Students should have basic knowledge of accelerator physics. Matrix optics, closed orbit and dispersion should be familiar to the student. The student should have some idea about transverse and longitudinal beam motion in a circular accelerator or storage ring. The introductory or advanced USPAS general accelerator physics courses will in general provide the necessary foundation.
It is the responsibility of the student to ensure that he or she meets the course prerequisites or has equivalent experience.
The students will learn the fundamental concepts for designing ring injection and extraction systems as they apply to hadron and electron machines. We will also treat the optics matching issues encountered.

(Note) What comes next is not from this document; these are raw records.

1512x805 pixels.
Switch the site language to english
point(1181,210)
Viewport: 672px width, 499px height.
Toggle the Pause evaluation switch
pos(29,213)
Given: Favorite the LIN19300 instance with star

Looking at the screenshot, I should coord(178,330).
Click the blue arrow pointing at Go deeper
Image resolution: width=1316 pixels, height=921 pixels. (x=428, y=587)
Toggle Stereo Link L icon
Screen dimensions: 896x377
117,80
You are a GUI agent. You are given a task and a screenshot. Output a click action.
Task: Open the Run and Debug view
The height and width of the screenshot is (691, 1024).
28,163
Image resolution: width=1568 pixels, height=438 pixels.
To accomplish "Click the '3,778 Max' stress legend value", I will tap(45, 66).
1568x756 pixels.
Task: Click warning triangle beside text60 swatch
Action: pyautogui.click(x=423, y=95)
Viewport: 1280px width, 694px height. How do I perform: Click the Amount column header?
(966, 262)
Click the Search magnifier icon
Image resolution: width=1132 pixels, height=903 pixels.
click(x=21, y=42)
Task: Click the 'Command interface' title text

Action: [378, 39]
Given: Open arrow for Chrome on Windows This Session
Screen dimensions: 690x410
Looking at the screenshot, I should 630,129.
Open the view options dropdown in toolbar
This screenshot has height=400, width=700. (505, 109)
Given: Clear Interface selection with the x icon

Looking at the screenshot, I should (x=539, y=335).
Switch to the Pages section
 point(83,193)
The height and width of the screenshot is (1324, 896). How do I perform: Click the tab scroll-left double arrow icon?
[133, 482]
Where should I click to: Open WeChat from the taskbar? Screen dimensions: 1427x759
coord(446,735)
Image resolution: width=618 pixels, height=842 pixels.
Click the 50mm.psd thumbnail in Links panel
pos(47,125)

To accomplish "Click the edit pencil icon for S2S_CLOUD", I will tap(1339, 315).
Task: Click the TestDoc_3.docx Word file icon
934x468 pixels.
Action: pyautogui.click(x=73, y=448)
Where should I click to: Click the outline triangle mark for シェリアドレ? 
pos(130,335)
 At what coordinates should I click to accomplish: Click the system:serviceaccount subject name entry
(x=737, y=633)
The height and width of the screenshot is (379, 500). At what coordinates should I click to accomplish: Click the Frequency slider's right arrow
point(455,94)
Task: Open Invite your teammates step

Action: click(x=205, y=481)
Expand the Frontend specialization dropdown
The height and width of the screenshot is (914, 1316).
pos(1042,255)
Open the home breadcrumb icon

Upon completion of this course, students will be able to apply this knowledge to real-life ring design and operation.
The course includes four series of lectures in the morning. The afternoon will be spent solving real-life problems, in computer lab as provided and applicable and/or in lectures. Homework problem sets will be assigned every day and students are expected to work on them after scheduled class sessions and return them by the next day, when the homework solutions will be reviewed. There will be an open-book exam during the last day. The instructors will be available at all times.
The principles of injection and extraction will be introduced first and the student will gain an appreciation for the wide variety of details concerning injection and extraction. Examples drawn from existing rings will be presented along with the particular strengths of those designs. We will treat matching problems both for the ring lattices and for the transfer lines. The course will conclude with a discussion of advanced schemes like injection using pulsed higher-order magnets and extraction using bent crystals, as well as automated tuning of beam injection e.g. during machine commissioning. In-depth coverage of specific topics will include:
* stripping injection of H– ion beams
* transverse and longitudinal painting
* extraction of hadron beams including resonant slow extraction
* injection of electron and positron beams in the presence of radiation damping
* issues of bunch-current equalization
* emittance preservation
* matching procedures
* compensation of pulsed-magnet ringing
* practical tuning strategies for injection & extraction systems.
(to be provided by the USPAS) "Handbook of Accelerator Physics and Engineering" (third edition) by A. Chao et al., World Scientific (2017). Students are also encouraged to bring along their favorite accelerator physics and technology books.
Students will be evaluated based on performance as follows: final exam (30% of final grade), course participation (20% of final grade) and homework assignments (50% of final grade).
TBD course number:
Indiana University course number: Physics 671 Advanced Topics in Accelerator Physics
Michigan State University course number: PHY 963, "U.S. Particle Accelerator School"
MIT course number: 8.790 "Accelerator Physics"